WHAT THE EXERCISE ASKS ▸ Return every line of the data below that includes the string "selector".

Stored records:
Segment Open

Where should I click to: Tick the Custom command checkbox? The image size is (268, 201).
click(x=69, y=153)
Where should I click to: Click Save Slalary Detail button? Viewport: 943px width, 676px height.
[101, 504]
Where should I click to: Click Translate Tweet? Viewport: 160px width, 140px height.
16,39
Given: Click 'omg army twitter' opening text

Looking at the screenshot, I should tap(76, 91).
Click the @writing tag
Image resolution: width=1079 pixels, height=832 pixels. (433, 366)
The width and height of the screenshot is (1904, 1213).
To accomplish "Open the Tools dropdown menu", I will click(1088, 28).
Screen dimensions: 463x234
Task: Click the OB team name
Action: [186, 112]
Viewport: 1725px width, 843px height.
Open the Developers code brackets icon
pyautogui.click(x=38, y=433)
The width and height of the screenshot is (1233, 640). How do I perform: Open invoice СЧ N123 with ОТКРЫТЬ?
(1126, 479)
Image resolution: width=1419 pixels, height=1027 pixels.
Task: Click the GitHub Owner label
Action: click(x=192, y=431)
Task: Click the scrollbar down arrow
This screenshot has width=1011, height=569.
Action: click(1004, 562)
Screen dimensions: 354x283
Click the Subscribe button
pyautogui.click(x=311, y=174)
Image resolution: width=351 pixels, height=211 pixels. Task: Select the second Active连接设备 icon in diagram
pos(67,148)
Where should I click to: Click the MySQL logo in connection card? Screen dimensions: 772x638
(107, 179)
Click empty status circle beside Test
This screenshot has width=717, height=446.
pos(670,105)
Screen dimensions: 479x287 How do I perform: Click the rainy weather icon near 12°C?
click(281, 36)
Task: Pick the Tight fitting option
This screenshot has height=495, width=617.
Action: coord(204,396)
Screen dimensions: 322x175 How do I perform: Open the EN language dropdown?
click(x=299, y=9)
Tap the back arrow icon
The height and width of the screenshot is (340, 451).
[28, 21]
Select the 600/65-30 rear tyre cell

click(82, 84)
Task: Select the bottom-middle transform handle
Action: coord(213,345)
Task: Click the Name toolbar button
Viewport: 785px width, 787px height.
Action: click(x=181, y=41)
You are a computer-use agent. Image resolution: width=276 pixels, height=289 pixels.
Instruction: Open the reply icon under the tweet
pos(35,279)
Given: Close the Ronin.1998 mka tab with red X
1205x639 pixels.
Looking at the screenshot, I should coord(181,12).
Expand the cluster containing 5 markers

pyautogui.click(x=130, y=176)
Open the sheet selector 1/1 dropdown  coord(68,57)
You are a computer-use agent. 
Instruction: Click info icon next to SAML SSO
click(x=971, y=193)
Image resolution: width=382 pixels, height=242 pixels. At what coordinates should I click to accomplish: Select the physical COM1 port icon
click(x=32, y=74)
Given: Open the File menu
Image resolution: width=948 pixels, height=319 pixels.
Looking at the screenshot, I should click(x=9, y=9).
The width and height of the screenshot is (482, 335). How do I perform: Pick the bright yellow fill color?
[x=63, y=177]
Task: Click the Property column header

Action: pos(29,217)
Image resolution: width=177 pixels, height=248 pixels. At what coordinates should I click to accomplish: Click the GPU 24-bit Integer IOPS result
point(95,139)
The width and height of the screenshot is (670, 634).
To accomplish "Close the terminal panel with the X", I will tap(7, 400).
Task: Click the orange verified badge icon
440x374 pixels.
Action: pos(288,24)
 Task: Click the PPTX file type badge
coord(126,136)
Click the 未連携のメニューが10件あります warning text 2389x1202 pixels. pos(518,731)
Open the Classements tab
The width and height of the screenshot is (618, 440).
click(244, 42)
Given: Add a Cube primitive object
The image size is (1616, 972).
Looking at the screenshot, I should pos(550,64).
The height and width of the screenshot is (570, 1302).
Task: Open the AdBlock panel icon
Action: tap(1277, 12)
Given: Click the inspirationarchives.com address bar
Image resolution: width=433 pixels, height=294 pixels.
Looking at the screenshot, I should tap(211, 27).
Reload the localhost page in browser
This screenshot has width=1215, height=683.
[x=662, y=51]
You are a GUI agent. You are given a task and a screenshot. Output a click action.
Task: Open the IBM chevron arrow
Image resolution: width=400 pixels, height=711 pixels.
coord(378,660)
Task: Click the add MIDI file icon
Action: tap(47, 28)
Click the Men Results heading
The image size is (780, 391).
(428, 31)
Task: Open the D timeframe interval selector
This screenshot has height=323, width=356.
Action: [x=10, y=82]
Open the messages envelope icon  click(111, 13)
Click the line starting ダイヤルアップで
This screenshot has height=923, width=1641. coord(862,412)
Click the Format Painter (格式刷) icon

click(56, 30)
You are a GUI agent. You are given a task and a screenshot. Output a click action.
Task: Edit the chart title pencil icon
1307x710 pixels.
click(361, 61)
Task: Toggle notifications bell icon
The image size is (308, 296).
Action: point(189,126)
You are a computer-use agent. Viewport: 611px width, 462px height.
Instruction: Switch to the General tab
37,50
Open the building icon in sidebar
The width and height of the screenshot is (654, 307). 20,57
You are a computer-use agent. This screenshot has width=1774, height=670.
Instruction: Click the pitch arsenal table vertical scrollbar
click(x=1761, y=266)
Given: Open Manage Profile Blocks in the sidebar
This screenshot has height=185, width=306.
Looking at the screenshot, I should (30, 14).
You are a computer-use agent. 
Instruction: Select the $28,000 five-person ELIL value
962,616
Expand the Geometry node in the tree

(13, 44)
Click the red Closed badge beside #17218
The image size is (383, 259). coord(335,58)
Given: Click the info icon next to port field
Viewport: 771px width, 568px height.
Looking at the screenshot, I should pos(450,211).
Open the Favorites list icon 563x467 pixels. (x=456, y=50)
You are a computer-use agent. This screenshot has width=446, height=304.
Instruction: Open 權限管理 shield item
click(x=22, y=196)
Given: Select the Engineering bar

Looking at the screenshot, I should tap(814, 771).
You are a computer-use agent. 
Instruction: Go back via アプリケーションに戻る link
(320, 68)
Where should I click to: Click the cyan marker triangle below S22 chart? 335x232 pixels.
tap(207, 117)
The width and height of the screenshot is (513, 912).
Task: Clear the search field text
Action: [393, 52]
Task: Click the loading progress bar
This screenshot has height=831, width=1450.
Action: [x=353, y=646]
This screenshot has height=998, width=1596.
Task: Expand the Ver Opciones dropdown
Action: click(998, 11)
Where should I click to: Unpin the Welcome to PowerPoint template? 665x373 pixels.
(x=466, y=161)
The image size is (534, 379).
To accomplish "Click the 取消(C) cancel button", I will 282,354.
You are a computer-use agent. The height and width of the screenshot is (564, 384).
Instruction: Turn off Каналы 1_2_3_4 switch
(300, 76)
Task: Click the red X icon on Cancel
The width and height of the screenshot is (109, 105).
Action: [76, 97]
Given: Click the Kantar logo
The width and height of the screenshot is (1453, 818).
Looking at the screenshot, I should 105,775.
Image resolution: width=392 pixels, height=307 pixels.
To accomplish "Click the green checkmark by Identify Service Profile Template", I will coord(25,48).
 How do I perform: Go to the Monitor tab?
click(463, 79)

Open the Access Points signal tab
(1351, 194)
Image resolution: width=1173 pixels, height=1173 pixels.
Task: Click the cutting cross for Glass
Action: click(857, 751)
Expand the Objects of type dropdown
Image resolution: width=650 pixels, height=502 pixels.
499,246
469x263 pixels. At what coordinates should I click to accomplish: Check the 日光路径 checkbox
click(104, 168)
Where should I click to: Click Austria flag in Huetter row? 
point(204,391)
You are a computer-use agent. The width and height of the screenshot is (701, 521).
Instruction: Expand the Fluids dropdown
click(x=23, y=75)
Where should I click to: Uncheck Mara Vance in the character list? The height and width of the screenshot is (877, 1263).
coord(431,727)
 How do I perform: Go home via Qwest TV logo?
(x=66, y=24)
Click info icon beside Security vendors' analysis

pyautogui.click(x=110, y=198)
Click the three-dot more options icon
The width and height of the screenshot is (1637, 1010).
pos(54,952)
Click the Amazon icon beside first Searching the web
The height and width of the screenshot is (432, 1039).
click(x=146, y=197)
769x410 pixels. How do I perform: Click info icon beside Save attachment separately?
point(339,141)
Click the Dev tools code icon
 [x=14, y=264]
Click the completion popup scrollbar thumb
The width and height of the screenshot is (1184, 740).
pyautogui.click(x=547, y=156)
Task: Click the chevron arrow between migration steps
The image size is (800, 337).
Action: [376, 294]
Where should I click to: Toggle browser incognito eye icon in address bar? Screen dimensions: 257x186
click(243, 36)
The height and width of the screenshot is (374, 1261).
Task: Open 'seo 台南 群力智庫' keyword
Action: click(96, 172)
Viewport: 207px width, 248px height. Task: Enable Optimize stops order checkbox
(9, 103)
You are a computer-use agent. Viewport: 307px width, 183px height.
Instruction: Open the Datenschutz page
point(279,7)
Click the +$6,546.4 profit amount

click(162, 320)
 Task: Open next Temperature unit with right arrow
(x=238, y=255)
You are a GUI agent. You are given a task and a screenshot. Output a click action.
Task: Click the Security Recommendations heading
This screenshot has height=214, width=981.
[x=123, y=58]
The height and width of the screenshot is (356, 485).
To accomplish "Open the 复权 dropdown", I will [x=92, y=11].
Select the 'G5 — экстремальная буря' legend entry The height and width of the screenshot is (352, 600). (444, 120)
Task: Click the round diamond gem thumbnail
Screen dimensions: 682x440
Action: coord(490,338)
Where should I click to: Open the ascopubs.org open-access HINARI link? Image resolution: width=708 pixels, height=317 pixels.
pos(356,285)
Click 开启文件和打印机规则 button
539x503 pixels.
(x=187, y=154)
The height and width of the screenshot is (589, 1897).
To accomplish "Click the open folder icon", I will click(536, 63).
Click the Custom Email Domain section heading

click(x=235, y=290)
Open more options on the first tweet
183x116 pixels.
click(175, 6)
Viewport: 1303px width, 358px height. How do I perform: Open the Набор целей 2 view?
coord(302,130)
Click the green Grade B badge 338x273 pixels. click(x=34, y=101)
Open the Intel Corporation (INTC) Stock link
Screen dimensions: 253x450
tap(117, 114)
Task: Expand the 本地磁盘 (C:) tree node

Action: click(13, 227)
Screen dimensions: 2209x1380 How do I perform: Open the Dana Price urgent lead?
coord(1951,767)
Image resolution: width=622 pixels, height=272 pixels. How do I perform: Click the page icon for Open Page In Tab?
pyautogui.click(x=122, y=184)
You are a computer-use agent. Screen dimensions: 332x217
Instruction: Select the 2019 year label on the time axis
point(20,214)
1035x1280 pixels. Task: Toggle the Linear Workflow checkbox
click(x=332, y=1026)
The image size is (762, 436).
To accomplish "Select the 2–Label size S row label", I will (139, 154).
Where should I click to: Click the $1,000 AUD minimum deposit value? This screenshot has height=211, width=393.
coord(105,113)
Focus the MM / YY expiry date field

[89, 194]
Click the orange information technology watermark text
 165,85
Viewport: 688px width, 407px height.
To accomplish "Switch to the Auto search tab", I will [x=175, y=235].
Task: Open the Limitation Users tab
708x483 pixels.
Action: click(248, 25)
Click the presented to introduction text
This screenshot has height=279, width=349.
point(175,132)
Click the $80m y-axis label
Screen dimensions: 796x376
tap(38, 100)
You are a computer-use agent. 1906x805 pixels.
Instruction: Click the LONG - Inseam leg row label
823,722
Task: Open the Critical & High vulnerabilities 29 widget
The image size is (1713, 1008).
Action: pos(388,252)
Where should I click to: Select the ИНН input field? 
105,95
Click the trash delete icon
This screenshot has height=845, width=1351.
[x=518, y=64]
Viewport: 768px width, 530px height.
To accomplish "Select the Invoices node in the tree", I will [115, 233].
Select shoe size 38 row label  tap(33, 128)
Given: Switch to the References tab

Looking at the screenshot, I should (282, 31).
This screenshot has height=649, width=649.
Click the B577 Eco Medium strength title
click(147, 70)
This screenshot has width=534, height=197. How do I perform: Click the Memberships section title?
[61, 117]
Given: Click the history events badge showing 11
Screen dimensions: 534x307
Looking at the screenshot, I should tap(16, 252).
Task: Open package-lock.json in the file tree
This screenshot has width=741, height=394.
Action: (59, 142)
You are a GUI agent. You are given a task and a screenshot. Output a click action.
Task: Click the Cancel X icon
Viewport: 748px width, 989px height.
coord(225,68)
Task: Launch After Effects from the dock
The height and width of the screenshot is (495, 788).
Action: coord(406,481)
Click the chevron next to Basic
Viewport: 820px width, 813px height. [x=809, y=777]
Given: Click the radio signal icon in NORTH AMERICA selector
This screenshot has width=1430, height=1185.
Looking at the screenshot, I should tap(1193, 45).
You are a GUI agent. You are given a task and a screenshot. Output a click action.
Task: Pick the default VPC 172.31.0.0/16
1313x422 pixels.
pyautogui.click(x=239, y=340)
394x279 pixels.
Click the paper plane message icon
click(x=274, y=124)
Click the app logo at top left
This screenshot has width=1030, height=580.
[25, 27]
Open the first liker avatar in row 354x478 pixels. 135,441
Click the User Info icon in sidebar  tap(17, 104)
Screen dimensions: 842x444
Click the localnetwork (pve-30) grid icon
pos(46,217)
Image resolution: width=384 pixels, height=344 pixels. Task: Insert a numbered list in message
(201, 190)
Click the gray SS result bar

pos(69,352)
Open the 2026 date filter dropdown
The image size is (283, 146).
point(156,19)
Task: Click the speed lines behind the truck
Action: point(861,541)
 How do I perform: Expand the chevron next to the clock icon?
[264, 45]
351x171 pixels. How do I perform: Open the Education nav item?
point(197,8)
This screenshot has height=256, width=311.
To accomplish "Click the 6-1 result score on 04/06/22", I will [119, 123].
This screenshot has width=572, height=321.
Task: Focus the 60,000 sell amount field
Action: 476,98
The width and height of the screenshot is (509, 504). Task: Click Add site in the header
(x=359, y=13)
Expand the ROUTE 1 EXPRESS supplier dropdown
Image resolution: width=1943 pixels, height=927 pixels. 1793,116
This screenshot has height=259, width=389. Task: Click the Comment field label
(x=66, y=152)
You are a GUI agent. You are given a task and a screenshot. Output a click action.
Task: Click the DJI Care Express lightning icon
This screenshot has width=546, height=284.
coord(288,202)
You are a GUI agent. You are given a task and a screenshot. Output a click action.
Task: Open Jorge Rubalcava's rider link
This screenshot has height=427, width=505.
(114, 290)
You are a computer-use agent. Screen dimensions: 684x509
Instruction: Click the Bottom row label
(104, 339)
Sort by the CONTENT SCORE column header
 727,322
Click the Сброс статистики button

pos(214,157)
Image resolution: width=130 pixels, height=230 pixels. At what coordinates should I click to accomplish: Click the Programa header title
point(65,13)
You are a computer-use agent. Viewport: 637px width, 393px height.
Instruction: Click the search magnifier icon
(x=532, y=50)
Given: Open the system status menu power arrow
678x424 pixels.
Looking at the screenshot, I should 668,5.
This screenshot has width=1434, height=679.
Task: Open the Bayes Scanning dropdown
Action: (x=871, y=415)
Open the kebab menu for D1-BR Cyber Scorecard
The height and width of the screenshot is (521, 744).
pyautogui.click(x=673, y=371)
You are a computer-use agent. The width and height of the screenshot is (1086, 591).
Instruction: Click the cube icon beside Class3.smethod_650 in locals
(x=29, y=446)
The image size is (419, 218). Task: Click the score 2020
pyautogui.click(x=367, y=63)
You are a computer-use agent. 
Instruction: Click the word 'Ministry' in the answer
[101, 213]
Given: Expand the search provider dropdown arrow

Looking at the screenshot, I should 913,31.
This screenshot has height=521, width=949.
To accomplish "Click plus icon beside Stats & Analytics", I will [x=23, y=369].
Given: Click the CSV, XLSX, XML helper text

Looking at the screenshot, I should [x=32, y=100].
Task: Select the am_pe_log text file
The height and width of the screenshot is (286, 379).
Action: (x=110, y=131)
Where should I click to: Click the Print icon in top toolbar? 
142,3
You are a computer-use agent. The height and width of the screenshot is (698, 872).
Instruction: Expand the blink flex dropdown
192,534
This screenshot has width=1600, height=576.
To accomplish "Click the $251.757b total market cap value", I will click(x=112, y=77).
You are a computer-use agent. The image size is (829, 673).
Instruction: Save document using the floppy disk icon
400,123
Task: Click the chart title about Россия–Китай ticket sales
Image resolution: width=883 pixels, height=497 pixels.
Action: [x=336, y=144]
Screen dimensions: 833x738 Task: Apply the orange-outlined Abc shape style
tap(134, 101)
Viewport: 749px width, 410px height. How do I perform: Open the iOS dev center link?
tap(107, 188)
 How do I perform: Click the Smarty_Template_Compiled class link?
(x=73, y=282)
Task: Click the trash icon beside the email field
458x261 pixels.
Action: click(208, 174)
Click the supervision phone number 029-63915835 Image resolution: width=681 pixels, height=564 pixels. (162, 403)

Segment Closed

EXERCISE ANSWER ▸
Open the sheet selector 1/1 dropdown  coord(68,57)
Task: Open the D timeframe interval selector
Given: Click the radio signal icon in NORTH AMERICA selector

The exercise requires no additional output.